Church property confiscated by the Soviet authorities must be returned despite the complexity of the issue, the deputy head of the Kremlin administration said on Friday.

The statement comes as the government works on a bill to return religious archives, relics and buildings to their original owners.

The prospect has raised alarm among art historians and museum administrators, who say that no feasible scheme has yet been worked out and worry about uncertainties over who will be responsible for looking after the property.

Alexander Beglov, who heads a governmental working group on maintaining objects of cultural significance, admitted there were "some problems" but stressed that they must work towards more viable legal structures.

"Perhaps it shouldn't happen so quickly, but I think there are good reasons for it and a tendency towards it," Beglov said.

"My personal opinion is positive. [The property] should be returned," he added.

The issue was raised during a meeting between Russian Prime Minister Vladimir Putin and Patriarch of Moscow and All Russia Kirill earlier this year, when they discussed plans to change the ownership structure of the property used by religious groups, including buildings and land plots.

In almost two decades since the collapse of the officially atheist Soviet Union, the Orthodox Church has through government decrees regained ownership of just 100 or so of 16,000 churches and cathedrals.

While the Orthodox Church will not get back churches now on the UNESCO world heritage list, including St.
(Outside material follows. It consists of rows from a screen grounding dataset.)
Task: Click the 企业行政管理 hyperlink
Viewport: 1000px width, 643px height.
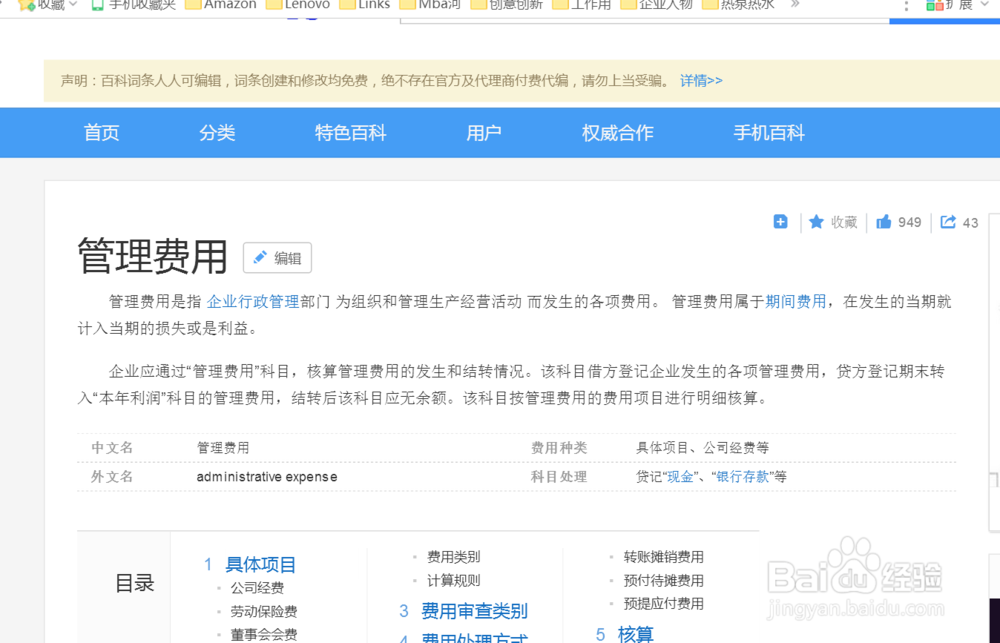Action: pyautogui.click(x=252, y=299)
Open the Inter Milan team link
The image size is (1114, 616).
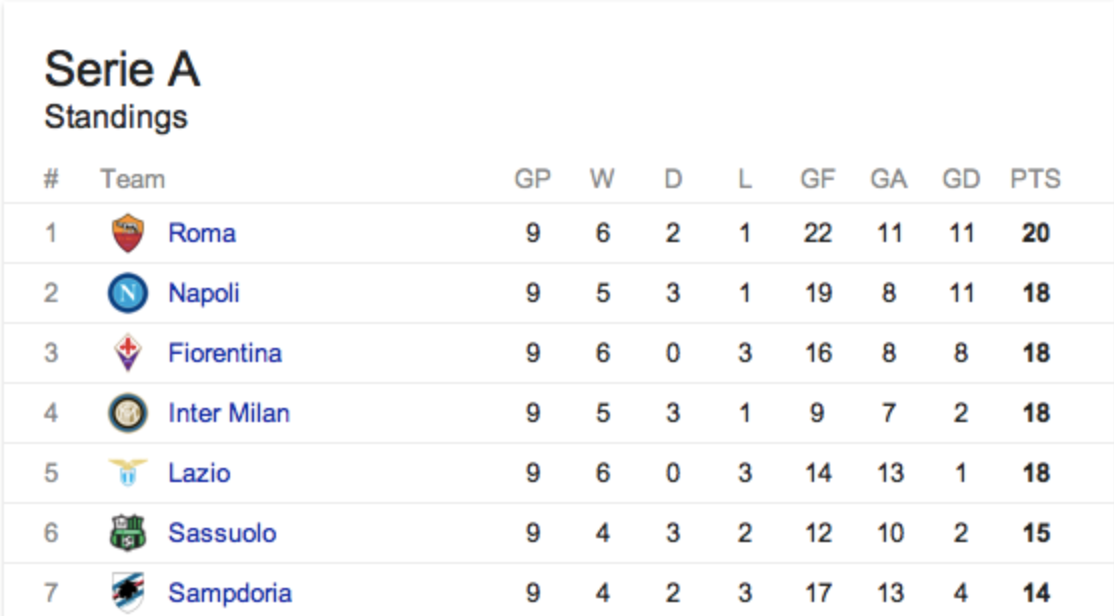[x=229, y=413]

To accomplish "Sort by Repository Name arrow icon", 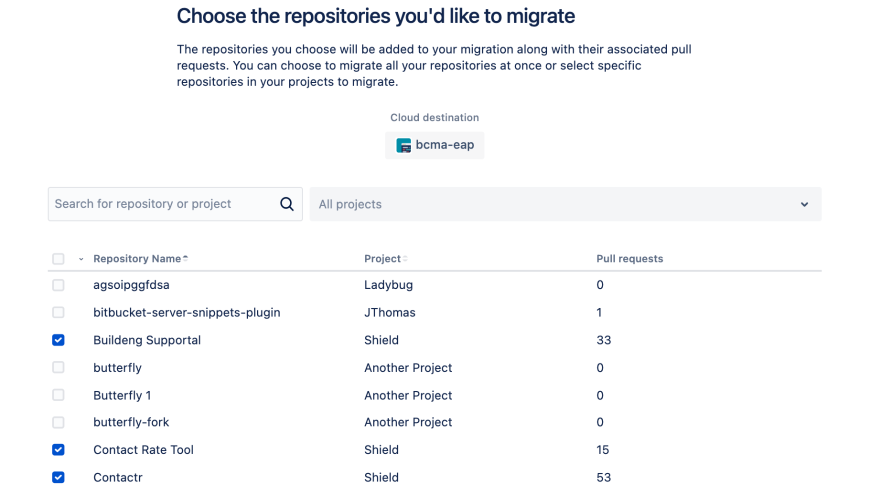I will pyautogui.click(x=186, y=259).
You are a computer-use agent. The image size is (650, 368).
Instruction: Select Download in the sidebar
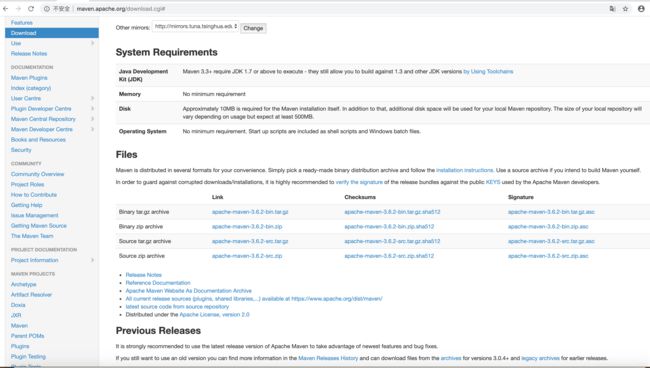52,33
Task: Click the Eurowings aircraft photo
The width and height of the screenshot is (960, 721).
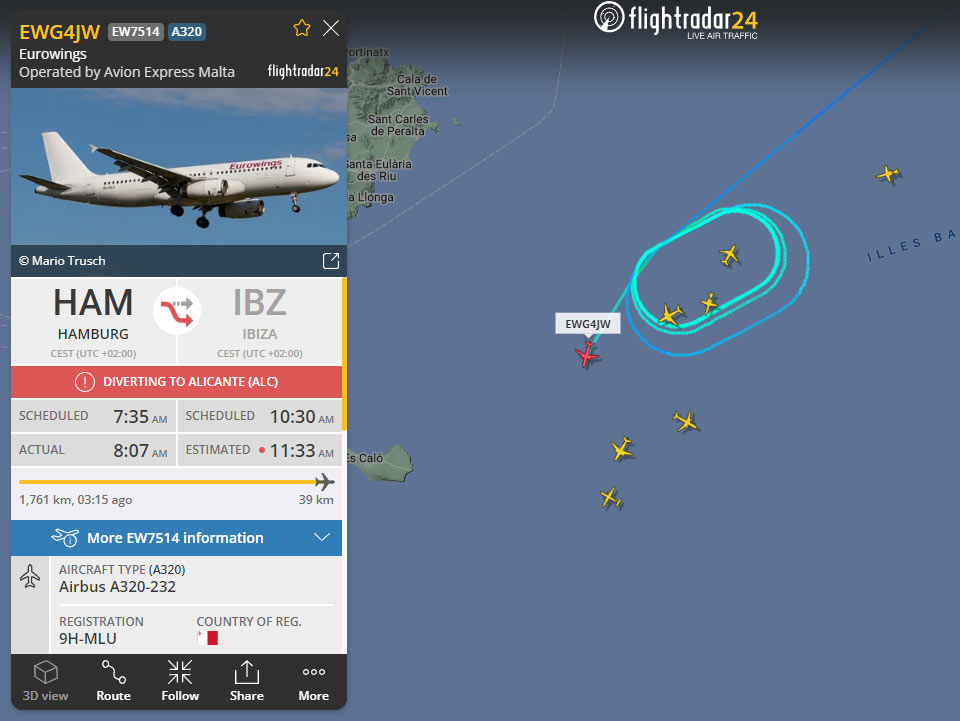Action: (179, 166)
Basil's Cathedral on Red Square and the churches within the Kremlin walls, it is expected to have Moscow's Novodevichy Convent returned to it later in 2010.

Most religious buildings in Russia are currently rented from the government free of charge, but the economics ministry has sought to change the ownership structure of property used by religious groups in a bid to cut budget spending.

Muslim and Jewish groups have welcomed the proposals, and the Roman Catholic Church in Russia has also expressed hope that it will get back Catholic churches and cathedrals built before 1917.